━━━━━ Records for this exercise

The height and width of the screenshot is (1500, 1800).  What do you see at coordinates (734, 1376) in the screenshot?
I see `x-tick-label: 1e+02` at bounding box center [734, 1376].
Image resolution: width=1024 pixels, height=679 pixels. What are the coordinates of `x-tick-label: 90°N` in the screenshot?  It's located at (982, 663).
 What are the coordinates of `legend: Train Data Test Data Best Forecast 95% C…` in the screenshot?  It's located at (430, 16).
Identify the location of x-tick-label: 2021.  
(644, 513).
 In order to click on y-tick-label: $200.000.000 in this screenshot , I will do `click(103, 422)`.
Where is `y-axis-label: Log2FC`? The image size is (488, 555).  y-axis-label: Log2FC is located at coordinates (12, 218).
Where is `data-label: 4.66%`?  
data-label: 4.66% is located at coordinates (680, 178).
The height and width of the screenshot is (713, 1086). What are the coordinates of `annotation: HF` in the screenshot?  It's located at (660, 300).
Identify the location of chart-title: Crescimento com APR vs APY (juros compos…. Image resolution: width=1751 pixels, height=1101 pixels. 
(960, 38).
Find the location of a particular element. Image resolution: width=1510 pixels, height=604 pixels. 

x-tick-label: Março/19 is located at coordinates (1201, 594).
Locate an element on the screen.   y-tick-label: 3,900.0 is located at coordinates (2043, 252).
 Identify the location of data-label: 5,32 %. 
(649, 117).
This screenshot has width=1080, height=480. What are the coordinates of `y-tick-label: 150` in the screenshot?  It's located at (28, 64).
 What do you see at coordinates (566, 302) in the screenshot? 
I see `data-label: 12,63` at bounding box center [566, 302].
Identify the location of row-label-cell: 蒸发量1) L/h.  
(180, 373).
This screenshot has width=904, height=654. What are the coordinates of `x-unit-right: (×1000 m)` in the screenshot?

━━━━━━━━━━

• _What you are asked to do_
Rewrite the records above, swapping every occurrence of "Identify the location of" for "Find the position of" and keeping everything else the same.

• _Answer to this exercise_
The height and width of the screenshot is (1500, 1800).  What do you see at coordinates (734, 1376) in the screenshot?
I see `x-tick-label: 1e+02` at bounding box center [734, 1376].
Image resolution: width=1024 pixels, height=679 pixels. What are the coordinates of `x-tick-label: 90°N` in the screenshot?  It's located at (982, 663).
 What are the coordinates of `legend: Train Data Test Data Best Forecast 95% C…` in the screenshot?  It's located at (430, 16).
Find the position of x-tick-label: 2021.  
(644, 513).
 In order to click on y-tick-label: $200.000.000 in this screenshot , I will do `click(103, 422)`.
Where is `y-axis-label: Log2FC`? The image size is (488, 555).  y-axis-label: Log2FC is located at coordinates (12, 218).
Where is `data-label: 4.66%`?  
data-label: 4.66% is located at coordinates (680, 178).
The height and width of the screenshot is (713, 1086). What are the coordinates of `annotation: HF` in the screenshot?  It's located at (660, 300).
Find the position of chart-title: Crescimento com APR vs APY (juros compos…. Image resolution: width=1751 pixels, height=1101 pixels. 
(960, 38).
Find the location of a particular element. Image resolution: width=1510 pixels, height=604 pixels. 

x-tick-label: Março/19 is located at coordinates (1201, 594).
Locate an element on the screen.   y-tick-label: 3,900.0 is located at coordinates (2043, 252).
 Find the position of data-label: 5,32 %. 
(649, 117).
This screenshot has width=1080, height=480. What are the coordinates of `y-tick-label: 150` in the screenshot?  It's located at (28, 64).
 What do you see at coordinates (566, 302) in the screenshot? 
I see `data-label: 12,63` at bounding box center [566, 302].
Find the position of row-label-cell: 蒸发量1) L/h.  
(180, 373).
This screenshot has width=904, height=654. What are the coordinates of `x-unit-right: (×1000 m)` in the screenshot?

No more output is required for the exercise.